Retype the data below exactly, everything from the line containing "Describe the element at coordinates (596, 552)" down to the end of the data.

:::

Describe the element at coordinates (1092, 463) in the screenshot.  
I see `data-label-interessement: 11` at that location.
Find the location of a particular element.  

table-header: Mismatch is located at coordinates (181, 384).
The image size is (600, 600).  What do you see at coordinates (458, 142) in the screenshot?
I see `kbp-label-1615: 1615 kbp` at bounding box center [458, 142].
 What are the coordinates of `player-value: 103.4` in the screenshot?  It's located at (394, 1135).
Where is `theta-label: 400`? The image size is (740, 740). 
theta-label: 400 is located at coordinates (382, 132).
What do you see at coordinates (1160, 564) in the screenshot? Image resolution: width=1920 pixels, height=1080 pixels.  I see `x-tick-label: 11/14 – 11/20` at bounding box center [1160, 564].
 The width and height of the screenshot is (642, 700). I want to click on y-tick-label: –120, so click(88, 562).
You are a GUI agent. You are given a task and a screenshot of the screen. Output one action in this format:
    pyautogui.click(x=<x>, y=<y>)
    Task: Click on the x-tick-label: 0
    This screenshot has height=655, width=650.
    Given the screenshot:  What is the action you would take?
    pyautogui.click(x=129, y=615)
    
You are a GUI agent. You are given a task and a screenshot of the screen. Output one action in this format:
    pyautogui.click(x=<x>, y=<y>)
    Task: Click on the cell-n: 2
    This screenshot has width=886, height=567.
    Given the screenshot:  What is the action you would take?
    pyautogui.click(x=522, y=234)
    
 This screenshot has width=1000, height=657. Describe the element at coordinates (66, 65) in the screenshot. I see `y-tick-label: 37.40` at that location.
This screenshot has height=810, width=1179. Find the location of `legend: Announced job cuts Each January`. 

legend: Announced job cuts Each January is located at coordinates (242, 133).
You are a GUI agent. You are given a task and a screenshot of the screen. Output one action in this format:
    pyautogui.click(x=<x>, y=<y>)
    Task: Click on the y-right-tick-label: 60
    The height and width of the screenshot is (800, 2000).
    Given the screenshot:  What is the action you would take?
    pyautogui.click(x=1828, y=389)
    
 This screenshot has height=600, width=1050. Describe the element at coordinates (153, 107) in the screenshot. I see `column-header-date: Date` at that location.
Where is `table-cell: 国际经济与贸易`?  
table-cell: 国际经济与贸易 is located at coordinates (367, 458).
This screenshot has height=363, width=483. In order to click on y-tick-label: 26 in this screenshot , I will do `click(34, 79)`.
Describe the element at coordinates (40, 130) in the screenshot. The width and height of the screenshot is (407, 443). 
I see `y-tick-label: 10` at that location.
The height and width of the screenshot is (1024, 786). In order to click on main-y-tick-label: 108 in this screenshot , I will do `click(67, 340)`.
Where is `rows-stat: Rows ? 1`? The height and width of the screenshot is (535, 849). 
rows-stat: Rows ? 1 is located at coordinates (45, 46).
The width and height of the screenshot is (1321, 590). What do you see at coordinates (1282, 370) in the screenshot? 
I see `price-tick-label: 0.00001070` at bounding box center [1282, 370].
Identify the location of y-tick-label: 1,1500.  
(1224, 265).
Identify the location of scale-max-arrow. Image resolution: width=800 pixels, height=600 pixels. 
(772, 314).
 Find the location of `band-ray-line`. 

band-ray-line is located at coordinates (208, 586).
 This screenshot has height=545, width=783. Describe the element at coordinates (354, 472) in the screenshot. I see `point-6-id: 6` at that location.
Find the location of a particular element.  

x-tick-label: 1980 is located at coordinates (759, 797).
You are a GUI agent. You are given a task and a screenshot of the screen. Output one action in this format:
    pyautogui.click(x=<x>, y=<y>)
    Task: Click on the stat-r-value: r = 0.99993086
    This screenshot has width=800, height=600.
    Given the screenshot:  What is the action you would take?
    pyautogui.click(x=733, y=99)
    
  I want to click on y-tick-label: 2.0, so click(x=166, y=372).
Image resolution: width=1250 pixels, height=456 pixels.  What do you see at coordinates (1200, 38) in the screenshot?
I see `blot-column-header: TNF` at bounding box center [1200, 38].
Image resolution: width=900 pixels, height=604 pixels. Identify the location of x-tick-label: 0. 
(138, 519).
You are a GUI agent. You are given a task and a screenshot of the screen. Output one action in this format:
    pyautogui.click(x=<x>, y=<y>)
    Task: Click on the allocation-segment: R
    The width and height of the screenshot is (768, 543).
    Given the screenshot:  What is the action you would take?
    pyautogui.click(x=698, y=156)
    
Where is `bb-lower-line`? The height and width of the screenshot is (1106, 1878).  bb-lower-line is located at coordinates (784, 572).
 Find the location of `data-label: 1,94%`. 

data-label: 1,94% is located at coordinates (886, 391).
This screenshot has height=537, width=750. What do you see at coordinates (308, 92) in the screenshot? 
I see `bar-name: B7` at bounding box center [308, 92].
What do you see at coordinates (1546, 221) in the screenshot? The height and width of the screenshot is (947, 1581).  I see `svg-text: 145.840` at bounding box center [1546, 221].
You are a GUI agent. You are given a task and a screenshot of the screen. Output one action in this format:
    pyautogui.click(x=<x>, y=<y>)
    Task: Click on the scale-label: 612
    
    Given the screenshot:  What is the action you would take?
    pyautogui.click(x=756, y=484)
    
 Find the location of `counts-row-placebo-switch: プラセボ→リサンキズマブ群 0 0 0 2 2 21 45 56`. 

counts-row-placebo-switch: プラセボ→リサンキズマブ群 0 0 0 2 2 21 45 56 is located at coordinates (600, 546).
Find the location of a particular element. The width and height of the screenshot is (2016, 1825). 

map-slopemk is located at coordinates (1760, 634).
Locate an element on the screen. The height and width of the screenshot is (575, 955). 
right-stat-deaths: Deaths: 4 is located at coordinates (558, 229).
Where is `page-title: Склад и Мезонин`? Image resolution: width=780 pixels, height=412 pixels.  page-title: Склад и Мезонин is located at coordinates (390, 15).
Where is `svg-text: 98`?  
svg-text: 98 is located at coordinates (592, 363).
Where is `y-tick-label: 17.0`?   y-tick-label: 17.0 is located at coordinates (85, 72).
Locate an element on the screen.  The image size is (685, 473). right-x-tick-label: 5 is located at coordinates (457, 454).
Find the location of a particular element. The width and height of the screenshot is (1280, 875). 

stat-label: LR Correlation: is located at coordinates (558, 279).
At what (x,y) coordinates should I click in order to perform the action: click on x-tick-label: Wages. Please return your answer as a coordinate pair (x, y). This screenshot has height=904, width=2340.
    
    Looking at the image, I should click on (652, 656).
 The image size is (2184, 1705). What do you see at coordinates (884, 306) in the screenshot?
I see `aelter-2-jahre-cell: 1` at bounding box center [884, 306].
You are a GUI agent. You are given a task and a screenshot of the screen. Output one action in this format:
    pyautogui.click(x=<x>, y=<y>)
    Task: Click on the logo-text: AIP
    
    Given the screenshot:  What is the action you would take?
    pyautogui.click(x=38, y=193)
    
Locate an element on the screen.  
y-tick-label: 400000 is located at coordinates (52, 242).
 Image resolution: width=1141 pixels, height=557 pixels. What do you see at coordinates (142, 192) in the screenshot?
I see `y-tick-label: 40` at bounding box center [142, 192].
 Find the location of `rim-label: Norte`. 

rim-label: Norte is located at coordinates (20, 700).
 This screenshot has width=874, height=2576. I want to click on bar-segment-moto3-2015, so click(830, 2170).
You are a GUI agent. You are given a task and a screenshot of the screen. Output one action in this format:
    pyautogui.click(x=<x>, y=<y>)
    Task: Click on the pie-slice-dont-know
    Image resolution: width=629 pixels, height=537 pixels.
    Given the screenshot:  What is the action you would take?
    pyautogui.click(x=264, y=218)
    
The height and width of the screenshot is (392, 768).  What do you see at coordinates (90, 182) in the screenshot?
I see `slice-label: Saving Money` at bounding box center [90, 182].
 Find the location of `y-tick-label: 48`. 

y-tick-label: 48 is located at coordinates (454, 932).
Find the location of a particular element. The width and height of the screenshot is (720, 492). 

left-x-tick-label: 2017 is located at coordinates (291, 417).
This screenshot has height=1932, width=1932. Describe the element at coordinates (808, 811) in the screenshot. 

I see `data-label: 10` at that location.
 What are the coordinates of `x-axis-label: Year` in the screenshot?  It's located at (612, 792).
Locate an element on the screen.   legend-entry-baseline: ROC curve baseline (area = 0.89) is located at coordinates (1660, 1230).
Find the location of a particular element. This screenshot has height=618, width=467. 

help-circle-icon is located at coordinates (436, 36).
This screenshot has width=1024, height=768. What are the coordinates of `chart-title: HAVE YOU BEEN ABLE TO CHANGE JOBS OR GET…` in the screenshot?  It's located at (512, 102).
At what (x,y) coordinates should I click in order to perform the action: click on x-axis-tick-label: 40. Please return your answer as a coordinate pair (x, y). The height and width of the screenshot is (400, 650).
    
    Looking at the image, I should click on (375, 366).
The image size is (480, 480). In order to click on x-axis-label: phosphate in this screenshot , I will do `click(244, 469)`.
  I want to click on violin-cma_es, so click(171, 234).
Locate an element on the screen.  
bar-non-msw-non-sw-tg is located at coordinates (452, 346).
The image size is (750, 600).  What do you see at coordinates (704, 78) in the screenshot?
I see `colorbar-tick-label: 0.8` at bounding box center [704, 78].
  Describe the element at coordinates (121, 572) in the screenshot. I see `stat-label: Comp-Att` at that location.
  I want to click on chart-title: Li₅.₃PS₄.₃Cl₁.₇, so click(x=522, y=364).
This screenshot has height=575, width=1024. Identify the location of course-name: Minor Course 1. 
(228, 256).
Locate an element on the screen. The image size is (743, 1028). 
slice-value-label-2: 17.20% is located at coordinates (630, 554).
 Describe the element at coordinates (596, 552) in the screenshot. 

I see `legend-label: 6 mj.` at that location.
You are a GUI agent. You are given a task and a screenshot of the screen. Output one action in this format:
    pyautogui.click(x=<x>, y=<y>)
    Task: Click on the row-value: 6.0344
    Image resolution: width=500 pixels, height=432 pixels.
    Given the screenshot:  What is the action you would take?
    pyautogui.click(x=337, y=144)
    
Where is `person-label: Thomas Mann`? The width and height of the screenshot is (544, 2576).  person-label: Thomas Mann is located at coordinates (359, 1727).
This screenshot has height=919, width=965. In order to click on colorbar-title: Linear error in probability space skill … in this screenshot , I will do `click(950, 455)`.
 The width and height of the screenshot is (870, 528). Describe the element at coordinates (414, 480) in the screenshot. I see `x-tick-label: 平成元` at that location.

:::

→ Response:
 Describe the element at coordinates (596, 552) in the screenshot. 

I see `legend-label: 6 mj.` at that location.
You are a GUI agent. You are given a task and a screenshot of the screen. Output one action in this format:
    pyautogui.click(x=<x>, y=<y>)
    Task: Click on the row-value: 6.0344
    Image resolution: width=500 pixels, height=432 pixels.
    Given the screenshot:  What is the action you would take?
    pyautogui.click(x=337, y=144)
    
Where is `person-label: Thomas Mann`? The width and height of the screenshot is (544, 2576).  person-label: Thomas Mann is located at coordinates (359, 1727).
This screenshot has height=919, width=965. In order to click on colorbar-title: Linear error in probability space skill … in this screenshot , I will do `click(950, 455)`.
 The width and height of the screenshot is (870, 528). Describe the element at coordinates (414, 480) in the screenshot. I see `x-tick-label: 平成元` at that location.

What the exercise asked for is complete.